* **WHAT THE EXERCISE ASKS**
Wherever the string "beside" shows up in the records below, return that line.

[DATA FOR ANALYSIS — start]

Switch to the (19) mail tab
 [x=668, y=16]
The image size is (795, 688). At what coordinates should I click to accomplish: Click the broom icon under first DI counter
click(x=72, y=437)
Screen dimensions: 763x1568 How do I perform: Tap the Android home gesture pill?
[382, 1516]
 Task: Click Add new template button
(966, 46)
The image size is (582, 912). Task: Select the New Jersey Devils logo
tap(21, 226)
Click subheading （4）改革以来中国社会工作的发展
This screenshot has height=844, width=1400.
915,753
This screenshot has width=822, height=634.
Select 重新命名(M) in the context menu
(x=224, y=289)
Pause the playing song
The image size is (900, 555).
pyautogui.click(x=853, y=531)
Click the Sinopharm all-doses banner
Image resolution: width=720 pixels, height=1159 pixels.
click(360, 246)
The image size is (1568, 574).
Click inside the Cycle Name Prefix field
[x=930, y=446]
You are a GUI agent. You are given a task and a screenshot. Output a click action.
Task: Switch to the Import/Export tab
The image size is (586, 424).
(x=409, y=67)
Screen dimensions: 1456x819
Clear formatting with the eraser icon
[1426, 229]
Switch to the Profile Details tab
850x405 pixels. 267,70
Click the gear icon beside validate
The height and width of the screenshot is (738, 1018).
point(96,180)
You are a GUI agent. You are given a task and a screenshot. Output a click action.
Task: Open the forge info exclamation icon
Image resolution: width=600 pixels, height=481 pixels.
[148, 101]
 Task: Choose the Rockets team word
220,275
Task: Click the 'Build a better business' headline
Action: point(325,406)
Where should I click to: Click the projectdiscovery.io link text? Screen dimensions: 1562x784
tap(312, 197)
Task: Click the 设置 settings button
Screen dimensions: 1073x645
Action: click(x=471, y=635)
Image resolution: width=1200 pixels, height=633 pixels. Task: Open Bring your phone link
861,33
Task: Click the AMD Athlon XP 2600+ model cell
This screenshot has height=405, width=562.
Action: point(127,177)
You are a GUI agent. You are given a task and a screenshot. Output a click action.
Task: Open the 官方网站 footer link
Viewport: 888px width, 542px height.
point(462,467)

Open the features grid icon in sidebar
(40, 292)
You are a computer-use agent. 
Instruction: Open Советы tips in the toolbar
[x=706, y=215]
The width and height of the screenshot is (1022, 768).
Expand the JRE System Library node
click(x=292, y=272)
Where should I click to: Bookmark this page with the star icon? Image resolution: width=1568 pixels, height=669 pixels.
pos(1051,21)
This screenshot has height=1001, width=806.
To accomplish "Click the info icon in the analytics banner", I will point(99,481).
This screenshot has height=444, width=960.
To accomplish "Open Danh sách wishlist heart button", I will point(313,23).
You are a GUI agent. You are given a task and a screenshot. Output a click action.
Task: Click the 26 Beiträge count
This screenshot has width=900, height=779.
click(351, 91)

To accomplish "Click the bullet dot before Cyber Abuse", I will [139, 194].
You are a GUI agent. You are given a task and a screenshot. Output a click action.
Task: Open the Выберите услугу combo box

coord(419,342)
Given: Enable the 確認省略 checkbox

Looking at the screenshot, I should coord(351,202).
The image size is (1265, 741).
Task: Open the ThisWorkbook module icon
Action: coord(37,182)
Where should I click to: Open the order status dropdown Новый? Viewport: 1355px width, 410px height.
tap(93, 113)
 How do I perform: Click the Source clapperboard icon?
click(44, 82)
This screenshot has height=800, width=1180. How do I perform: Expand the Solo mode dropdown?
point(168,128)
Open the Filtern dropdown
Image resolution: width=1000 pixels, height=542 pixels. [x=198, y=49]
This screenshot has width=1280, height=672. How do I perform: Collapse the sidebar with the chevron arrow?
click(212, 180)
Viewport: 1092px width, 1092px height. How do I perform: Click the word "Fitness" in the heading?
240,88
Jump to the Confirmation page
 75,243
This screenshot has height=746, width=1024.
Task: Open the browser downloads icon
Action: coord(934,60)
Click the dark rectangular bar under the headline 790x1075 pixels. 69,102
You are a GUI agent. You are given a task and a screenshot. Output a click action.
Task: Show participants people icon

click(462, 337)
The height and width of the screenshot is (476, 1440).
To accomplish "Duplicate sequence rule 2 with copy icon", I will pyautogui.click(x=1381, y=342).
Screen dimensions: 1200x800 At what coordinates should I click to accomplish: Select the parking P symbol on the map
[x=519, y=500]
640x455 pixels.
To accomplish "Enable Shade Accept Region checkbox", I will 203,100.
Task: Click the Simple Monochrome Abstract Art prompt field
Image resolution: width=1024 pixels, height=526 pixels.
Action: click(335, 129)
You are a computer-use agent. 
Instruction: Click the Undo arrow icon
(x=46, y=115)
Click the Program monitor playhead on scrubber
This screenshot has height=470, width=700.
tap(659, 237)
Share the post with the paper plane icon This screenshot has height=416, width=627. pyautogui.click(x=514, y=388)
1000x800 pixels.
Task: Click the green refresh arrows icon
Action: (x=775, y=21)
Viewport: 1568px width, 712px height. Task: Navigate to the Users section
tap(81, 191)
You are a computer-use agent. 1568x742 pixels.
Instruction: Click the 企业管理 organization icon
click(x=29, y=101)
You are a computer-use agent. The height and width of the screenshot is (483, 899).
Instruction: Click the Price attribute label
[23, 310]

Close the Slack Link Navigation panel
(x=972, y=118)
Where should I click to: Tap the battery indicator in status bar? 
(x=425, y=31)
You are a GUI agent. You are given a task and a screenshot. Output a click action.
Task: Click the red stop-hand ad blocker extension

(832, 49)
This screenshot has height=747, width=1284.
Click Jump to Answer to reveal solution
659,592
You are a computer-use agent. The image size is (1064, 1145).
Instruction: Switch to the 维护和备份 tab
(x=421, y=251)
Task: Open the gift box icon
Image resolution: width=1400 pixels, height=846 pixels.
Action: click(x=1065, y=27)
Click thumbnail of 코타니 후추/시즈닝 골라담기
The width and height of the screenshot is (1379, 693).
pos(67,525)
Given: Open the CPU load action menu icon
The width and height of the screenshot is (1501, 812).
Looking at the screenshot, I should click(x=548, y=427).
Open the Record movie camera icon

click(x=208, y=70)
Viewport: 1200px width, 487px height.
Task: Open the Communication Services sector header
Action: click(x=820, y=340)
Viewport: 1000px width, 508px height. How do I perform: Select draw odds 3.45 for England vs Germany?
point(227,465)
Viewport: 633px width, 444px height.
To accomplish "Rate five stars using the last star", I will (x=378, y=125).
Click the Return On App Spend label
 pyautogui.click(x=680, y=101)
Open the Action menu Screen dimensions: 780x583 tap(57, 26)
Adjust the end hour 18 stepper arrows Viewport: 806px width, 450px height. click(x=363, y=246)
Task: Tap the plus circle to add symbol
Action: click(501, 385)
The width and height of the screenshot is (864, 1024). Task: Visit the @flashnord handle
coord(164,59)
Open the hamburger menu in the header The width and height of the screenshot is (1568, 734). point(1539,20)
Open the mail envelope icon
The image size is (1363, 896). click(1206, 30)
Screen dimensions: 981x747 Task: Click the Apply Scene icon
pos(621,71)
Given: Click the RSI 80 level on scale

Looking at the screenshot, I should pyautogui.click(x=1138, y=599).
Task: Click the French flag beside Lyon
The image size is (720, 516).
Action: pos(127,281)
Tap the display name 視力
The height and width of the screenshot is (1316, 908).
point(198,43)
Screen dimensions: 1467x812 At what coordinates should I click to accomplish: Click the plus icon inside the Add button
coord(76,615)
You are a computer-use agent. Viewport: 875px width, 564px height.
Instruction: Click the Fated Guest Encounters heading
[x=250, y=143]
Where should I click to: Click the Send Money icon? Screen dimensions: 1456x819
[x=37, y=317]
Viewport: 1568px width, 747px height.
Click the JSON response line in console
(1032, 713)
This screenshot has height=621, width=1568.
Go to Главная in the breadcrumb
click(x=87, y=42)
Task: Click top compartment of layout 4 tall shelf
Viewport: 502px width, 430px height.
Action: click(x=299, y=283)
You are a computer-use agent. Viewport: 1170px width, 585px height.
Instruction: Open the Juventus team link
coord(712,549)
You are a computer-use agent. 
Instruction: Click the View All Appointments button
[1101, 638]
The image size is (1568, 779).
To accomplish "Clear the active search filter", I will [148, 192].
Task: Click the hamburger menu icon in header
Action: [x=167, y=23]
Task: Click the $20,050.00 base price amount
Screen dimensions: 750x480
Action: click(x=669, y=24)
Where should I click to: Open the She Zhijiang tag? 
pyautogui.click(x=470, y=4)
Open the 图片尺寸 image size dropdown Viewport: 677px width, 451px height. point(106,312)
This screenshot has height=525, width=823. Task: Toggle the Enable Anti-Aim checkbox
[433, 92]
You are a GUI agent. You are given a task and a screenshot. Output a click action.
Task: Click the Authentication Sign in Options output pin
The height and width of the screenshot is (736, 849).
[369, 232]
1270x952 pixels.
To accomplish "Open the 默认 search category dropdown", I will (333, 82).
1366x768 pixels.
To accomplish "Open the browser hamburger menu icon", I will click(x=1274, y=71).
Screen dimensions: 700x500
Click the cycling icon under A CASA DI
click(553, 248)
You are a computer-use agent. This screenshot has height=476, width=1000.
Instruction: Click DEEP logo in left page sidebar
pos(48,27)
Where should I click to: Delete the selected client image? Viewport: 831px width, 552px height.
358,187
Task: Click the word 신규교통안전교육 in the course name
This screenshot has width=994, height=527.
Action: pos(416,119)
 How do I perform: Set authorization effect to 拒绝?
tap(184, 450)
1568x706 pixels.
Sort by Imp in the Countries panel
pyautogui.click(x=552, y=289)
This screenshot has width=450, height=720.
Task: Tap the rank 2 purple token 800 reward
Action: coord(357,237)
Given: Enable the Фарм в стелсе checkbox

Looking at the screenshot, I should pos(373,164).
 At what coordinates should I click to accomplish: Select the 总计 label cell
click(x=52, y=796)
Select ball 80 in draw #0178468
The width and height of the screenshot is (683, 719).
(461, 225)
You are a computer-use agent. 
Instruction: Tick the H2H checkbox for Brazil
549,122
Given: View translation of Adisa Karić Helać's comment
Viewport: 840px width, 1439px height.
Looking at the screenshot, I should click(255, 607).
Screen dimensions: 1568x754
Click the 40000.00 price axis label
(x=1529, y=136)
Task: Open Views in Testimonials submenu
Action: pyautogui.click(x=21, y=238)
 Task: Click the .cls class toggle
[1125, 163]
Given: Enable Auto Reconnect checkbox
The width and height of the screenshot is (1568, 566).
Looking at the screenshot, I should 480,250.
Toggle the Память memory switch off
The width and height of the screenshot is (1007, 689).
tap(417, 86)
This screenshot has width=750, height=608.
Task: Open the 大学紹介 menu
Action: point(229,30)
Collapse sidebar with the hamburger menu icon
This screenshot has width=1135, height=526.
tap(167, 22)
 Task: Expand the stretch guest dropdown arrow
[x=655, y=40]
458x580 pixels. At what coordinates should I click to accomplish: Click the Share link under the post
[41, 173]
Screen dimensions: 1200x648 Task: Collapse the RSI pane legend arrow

[DATA FOR ANALYSIS — finish]

* **WRITTEN RESPONSE**
Click the gear icon beside validate
Task: Click the French flag beside Lyon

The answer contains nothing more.